今年になって発行されたロータリー関係の新切手は、4月のフランス(Pスタンプ)とオーストラリアのみで、今後もあまり期待できません。そこで、今年になってから入手したロータリー関連の郵趣アイテムからいくつかご紹介したいと思います。
まず、切手ではないのですが「1935年第60区地区大会記念シール」
2019年10月27日のコラム「タンジールのロータリー」に1936年の第60区大会の記念シールについて書きましたが、その前年1935年の第8回同地区大会の記念シールが手に入りました。ROTARY ON STAMPS(ROS)のロータリーラベル&シールカタログに載っていませんので新発見のようです。ROSの百科事典に掲載されることになりました。
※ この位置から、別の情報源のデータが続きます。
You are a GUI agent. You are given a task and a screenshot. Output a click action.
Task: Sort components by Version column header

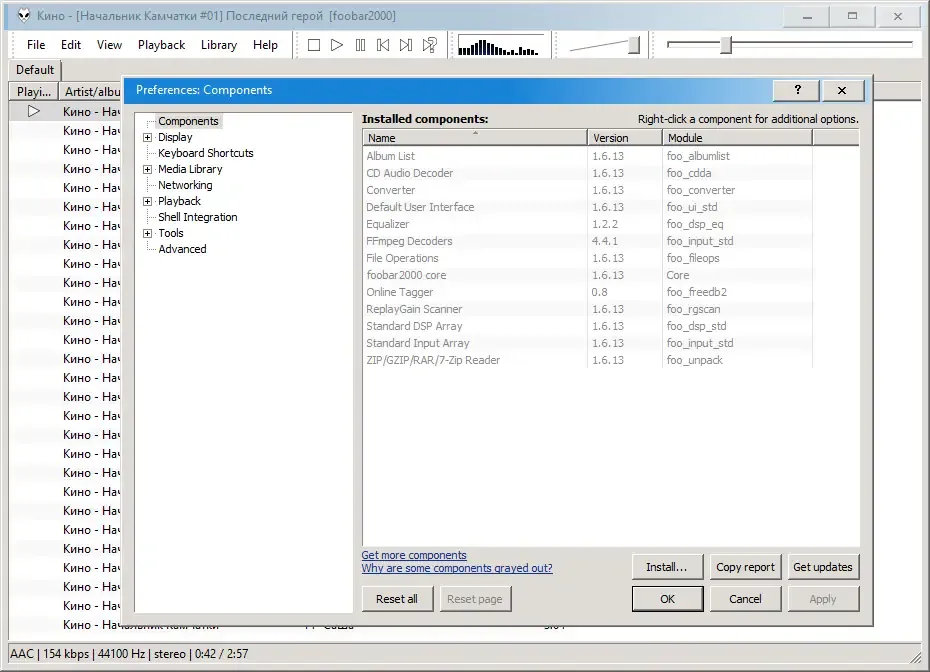(625, 138)
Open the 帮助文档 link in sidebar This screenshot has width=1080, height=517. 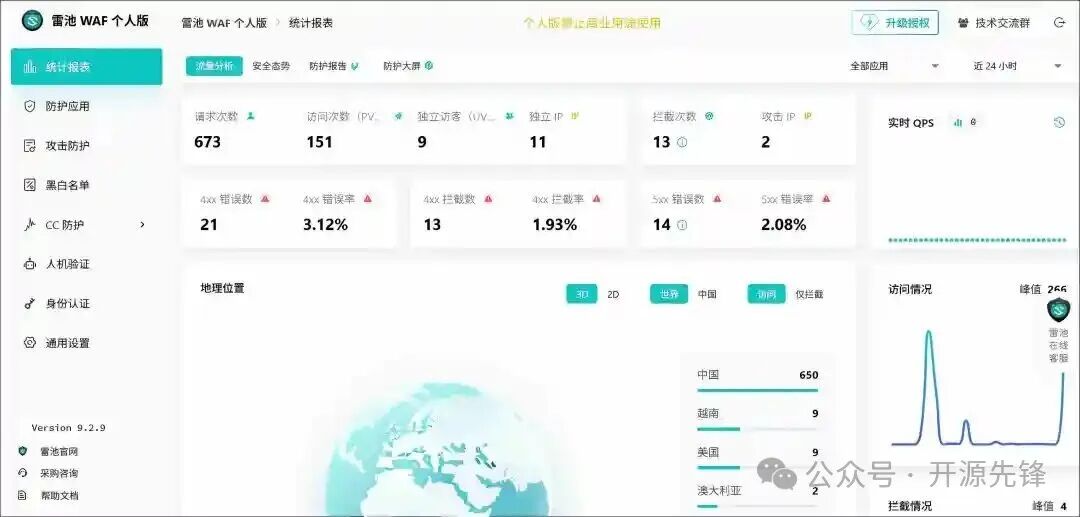point(59,495)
1935年の第60区大会はスペインのバレンシアで開催されました。私はバレンシアと聞くと「バレンシア地方」を想像し「バレンシア」が行政区(市)としてスペイン第3の都市であることを、このシールを調べていて初めて認識しました。
札幌からキューバ宛て実逓の初日カバー(FDC)
1961年5月の国際ロータリー(RI)第52回年次大会が東京で開催されたときの記念切手に当時の通常切手(観音10円)2枚を足して、平面路(航空便ではない)国際郵便20gまでの適正料金30円分が貼られた、一見何の変哲もない初日実逓カバーです。しいていえば、記念消印が東京ではなく札幌中央郵便局であることがちょっと珍しいぐらいに思っていました。
しかしあて先をよく見て驚きました。キューバのハバナ宛です。1958年にキューバにカストロ政権が打ち立てられ、徐々に米国との関係が悪化し、1961年1月3日には米国とキューバが断交。5月にキューバは「社会主義宣言」を発出しました。その直後の郵便です。差出人(裏面に記載・日本人で当時札幌市白石区在住)はどのような人物なのか? 受取人のPedro P. Fajardo F.とは誰なのか? はたしてこのFDCは(船便ですので)いつ頃配達されたのか? 興味は尽きません。カストロ首相(当時)の主治医が郵趣家であったということ。キューバは1955年のロータリー50周年や1940年のRIハバナ年次大会で記念切手を発行し郵趣イベントが開催されていることなどから郵趣家やロータリアンも多かった(RCは1916年にハバナで創立、1955年には57クラブ、1959年に解散*)であろうこと。などから、このFDCはPedroさんと親交のあった差出人が記念に送ったものと思います。ちなみにこの封筒は米国の切手商から入手しました。*RI第52回年次大会議事録によれば、キューバからの参加者はないものの、55クラブが存在する旨が記載されています。
クロアチアの記念はがき
クロアチアで記念はがきが5月17日に発行されました。③は未使用のもの。④は発行初日印付きです。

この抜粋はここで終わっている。